- 44°03′14″N 17°25′26″E﻿ / ﻿44.05389°N 17.42389°E
- Type: Hillfort
- Periods: Bronze Age, Iron Age
- Location: near Bugojno
- Region: Bosnia and Herzegovina

= Pod, Bosnia and Herzegovina =

Archaeological site in Bosnia and Herzegovina

Pod is an archeological site in the municipality of Bugojno, Bosnia and Herzegovina.

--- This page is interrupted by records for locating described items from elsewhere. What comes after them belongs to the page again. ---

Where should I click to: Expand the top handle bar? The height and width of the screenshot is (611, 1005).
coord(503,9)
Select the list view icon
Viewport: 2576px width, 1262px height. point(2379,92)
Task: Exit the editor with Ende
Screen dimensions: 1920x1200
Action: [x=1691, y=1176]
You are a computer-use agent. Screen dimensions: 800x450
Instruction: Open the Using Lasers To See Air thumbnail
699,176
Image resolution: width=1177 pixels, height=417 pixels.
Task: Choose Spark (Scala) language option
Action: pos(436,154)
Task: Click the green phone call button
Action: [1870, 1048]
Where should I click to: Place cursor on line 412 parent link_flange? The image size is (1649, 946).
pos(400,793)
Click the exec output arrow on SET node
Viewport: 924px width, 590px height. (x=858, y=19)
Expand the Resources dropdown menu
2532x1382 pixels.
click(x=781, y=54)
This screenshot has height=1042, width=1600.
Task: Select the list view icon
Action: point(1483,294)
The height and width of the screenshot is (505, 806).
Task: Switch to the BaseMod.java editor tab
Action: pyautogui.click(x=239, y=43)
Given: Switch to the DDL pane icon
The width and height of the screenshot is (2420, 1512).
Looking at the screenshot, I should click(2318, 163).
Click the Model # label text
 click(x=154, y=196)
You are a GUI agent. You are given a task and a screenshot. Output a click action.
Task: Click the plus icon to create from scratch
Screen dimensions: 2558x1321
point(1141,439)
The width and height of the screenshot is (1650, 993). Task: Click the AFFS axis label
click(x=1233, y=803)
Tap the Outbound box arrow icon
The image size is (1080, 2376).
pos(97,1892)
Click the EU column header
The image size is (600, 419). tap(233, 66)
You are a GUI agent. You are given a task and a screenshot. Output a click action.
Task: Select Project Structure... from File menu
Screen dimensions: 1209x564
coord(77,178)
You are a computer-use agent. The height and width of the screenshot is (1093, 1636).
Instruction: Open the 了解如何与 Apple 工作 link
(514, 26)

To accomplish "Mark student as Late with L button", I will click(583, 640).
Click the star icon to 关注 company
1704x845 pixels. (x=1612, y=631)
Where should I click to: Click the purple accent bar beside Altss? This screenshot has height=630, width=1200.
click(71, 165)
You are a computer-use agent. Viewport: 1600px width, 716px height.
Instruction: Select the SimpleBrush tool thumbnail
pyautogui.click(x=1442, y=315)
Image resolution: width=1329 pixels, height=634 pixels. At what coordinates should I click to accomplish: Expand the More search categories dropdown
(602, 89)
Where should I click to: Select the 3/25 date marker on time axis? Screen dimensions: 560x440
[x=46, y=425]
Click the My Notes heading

It is a prehistoric settlement and hill fort located about 40 m above the bed of the river Poričnica, a tributary of the Vrbas, on a slope of Mountain Koprivnica above the main road leading from Bugojno to Gornji Vakuf, in the settlement of Čipuljić, today an integral part of Bugojno.

==History==

The fortified site was first inhabited in the early Bronze Age and even eneolithic (2500 to 1700 BC).
After the Bronze Age it was uninhabited for four centuries, until repopulated in the early Iron Age (~700 BC) till the turn of the 4th and 3rd centuries BCE.

==Significance==
Stratified materials from Pod defined Central Bosnian cultural group of the late Bronze Age. Pod has been declared a National Monument of Bosnia and Herzegovina.

== Excavations ==
Archaeological excavation was undertaken there led by Branka Raunig in 1973.